La grève générale pour le retrait du projet de loi.

Le rendez-vous suivant ne peut pas attendre mi ou fin septembre. Pour ne pas laisser retomber la pression nous avons besoin dès maintenant d’une stratégie pour construire une grève générale, un mouvement prolongé de blocage de l’économie. Cela ne se fait pas en un jour.

Mais dans les entreprises, dans les syndicats, dans les collectifs unitaires, des équipes militantes se mobilisent et peuvent pendant tout l’été, être présentes partout, prendre des initiatives pour maintenir et faire grandir un climat de mobilisation générale afin d’être prêts pour le débat parlementaire qui débutera le 6 septembre.

C’est maintenant et dans l’unité la plus large que doit se préparer la suite : une grève générale à la rentrée.

Botter le cul aux patrons de BP, Total, Exxon.... Chiche !

Un Tchernobyl des mers

La marée noire qui se répand dans le golfe du Mexique depuis le 20 avril, est bien plus grave que ne l’annonçait BP: 5 260 tonnes par jour selon les autorités américaines. L’équivalent d’un Erika tous les 4 jours. Le pétrole se répand dans tout l’Atlantique au grès des courants alors que BP est toujours incapable d’enrayer la fuite.
Outre le gaspillage insensé d’une ressource précieuse qui se raréfie, l’impact sur la biosphère est catastrophique. Quand on sait qu’une épaisseur de quelques millimètres de pétrole suffit à étouffer la vie, on conçoit le dommage pour la faune et pour la flore.

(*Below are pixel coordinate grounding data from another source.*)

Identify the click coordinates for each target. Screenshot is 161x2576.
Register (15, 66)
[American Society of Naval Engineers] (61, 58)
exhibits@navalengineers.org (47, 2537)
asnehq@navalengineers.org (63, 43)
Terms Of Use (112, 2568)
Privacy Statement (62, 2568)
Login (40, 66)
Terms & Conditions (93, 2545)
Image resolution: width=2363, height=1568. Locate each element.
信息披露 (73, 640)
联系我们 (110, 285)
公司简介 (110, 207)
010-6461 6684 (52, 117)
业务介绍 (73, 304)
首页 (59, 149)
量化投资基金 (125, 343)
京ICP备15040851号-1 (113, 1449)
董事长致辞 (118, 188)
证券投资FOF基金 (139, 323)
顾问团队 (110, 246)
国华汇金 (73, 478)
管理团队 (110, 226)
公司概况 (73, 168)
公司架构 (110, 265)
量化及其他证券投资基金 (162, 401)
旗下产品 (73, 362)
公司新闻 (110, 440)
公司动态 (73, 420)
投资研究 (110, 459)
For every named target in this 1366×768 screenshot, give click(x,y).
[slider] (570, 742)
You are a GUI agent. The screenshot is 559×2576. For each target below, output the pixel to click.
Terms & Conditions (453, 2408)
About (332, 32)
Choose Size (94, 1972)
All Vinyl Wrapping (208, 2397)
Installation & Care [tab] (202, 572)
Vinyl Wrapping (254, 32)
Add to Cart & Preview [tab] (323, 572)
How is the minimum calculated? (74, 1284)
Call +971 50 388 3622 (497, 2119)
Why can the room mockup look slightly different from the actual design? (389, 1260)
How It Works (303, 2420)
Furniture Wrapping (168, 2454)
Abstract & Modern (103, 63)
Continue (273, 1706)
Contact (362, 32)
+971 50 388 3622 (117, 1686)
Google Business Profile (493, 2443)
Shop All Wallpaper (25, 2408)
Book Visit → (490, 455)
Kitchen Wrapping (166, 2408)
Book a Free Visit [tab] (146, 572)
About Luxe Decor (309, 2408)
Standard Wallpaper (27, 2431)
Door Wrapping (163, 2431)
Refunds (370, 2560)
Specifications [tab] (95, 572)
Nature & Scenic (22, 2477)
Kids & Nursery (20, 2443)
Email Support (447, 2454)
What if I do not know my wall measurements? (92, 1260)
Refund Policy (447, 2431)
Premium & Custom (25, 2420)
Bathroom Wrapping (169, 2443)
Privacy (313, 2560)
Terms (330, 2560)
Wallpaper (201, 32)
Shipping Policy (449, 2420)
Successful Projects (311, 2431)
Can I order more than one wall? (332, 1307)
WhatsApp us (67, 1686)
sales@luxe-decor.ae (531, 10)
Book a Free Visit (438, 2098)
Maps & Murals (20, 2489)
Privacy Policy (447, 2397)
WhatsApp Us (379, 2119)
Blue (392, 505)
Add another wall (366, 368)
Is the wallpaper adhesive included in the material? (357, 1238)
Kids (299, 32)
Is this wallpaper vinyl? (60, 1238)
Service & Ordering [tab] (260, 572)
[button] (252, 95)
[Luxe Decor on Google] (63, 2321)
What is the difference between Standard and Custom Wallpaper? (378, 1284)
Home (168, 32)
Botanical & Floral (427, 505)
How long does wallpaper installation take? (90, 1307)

Pas un accident, mais un crime

La longue chaîne de responsabilité qui aboutit à l’explosion de la plate-forme de forage de BP prend sa source dans la déréglementation de l’ère Bush tout dévoué aux magnats du pétrole.
La loi sur l'énergie de 2005 a supprimé l'obligation d’installer des interrupteurs acoustiques de sécurité sur les plate-formes pétrolières "parce qu'ils ont tendance à être très coûteux". BP a omis d'installer une vanne de fermeture de sécurité au fond du forage. BP a violé la loi en forant à la profondeur de 22,000-25,000 pieds, beaucoup plus que les 18,000 pieds autorisés.
Mais BP n’avait rien à craindre des services de contrôle d‘une administration à sa botte.

BP: Brigandage et Profit

BP, une des cinq plus importantes entreprises au monde, a fait $93 millions de profits par jour lors des trois premiers mois de 2010. BP a distribué en 2009, $10 milliards de dividendes, avec un rendement annuel qui devrait atteindre les 9 pour cent.
Le 11 juin, dans une présentation aux investisseurs, le PDG de BP Tony Hayward, payé plus de 4 millions par an, a affirmé que BP pourrait «respecter ses obligations face à tous ses actionnaires».
Cet individu ne se reconnaît pas d’autres obligations, ni envers les victimes de l’accident, ni envers les travailleurs et les équipes de secours qui s’intoxiquent, ni envers les dégâts irréparables causés à la planète.
Il peut s’appuyer sur la loi américaine puisque l’Oil Pollution Act limite la responsabilité civile de BP ou de tout autre compagnie à $75 millions.
Et il a le soutien du gouvernement britannique qui défend avant tout les profits de la City!

ASSEZ D’IMPUNITÉS!

Les agissements criminels de BP qui ont conduit à l’explosion de la plate-forme de forage, ainsi que son incompétence et sa cupidité face à la marée noire qui s’en est suivie, ont provoqué une colère grandissante dans la population américaine.
Cette colère est légitime, nous devons la faire notre.
Seule la mobilisation populaire peut imposer à Obama de s'attaquer aux véritables responsables et de faire payer BP.

Le pétrole ou la vie

Depuis 1967, on recense 86 accidents représentant 6,5 millions de tonnes de pétrole. Avec les 150 millions de barils déversés sur le sol koweïtien suite à la destruction de près de 700 puits au début de la première guerre du Golfe, c’est au total 26 millions de tonnes. La somme des naufrages et catastrophes couvre depuis une quarantaine d’années, une superficie équivalente à celle de l’Europe (4,2 millions de km²).
Un des pires attentas contre la vie sur terre!

  • Ne laissons pas les grands groupes pétroliers continuer à pourrir la planète.
  • Exigeons que PB et autres pollueurs soient reconnus responsables pénalement et financièrement de leurs actes.
  • Imposons une législation internationale contraignante sur l’extraction et le transport des hydrocarbures.
  • Construisons une société qui économise les ressources fossiles au lieu de les gaspiller.
  • Mettons au plus vite les multinationales de l’énergie sous contrôle public.